**EXERCISE BRIEF**
Reproduce all of the records below, substituting "Browser window" for every occurrence of "Viewport" and leaving everything else unchanged.

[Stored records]
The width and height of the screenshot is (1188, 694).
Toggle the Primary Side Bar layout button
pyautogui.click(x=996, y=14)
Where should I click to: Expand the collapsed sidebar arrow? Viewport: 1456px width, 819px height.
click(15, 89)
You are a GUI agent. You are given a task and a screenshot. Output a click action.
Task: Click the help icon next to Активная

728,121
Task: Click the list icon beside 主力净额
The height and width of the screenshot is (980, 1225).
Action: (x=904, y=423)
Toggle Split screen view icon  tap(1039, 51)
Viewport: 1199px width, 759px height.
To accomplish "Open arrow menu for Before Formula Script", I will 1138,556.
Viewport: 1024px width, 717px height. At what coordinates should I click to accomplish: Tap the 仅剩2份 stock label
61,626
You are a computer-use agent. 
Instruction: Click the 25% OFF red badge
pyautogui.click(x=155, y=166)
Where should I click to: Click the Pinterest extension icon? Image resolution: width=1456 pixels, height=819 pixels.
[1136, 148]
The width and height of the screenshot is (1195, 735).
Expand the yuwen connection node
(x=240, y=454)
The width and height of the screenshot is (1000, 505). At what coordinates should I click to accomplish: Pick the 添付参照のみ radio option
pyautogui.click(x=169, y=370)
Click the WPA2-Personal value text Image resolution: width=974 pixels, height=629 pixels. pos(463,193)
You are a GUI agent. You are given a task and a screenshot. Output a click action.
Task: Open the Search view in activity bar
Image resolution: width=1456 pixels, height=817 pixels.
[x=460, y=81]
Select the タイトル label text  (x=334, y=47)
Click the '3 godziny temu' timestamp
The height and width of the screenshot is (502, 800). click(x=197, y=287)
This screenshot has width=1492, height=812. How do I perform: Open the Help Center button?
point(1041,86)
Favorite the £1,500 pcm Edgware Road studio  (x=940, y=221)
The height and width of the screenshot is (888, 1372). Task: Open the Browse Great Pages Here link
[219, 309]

**THE RESPONSE**
The width and height of the screenshot is (1188, 694).
Toggle the Primary Side Bar layout button
pyautogui.click(x=996, y=14)
Where should I click to: Expand the collapsed sidebar arrow? Browser window: 1456px width, 819px height.
click(15, 89)
You are a GUI agent. You are given a task and a screenshot. Output a click action.
Task: Click the help icon next to Активная

728,121
Task: Click the list icon beside 主力净额
The height and width of the screenshot is (980, 1225).
Action: (x=904, y=423)
Toggle Split screen view icon  tap(1039, 51)
Browser window: 1199px width, 759px height.
To accomplish "Open arrow menu for Before Formula Script", I will 1138,556.
Browser window: 1024px width, 717px height. At what coordinates should I click to accomplish: Tap the 仅剩2份 stock label
61,626
You are a computer-use agent. 
Instruction: Click the 25% OFF red badge
pyautogui.click(x=155, y=166)
Where should I click to: Click the Pinterest extension icon? Image resolution: width=1456 pixels, height=819 pixels.
[1136, 148]
The width and height of the screenshot is (1195, 735).
Expand the yuwen connection node
(x=240, y=454)
The width and height of the screenshot is (1000, 505). At what coordinates should I click to accomplish: Pick the 添付参照のみ radio option
pyautogui.click(x=169, y=370)
Click the WPA2-Personal value text Image resolution: width=974 pixels, height=629 pixels. pos(463,193)
You are a GUI agent. You are given a task and a screenshot. Output a click action.
Task: Open the Search view in activity bar
Image resolution: width=1456 pixels, height=817 pixels.
[x=460, y=81]
Select the タイトル label text  (x=334, y=47)
Click the '3 godziny temu' timestamp
The height and width of the screenshot is (502, 800). click(x=197, y=287)
This screenshot has width=1492, height=812. How do I perform: Open the Help Center button?
point(1041,86)
Favorite the £1,500 pcm Edgware Road studio  (x=940, y=221)
The height and width of the screenshot is (888, 1372). Task: Open the Browse Great Pages Here link
[219, 309]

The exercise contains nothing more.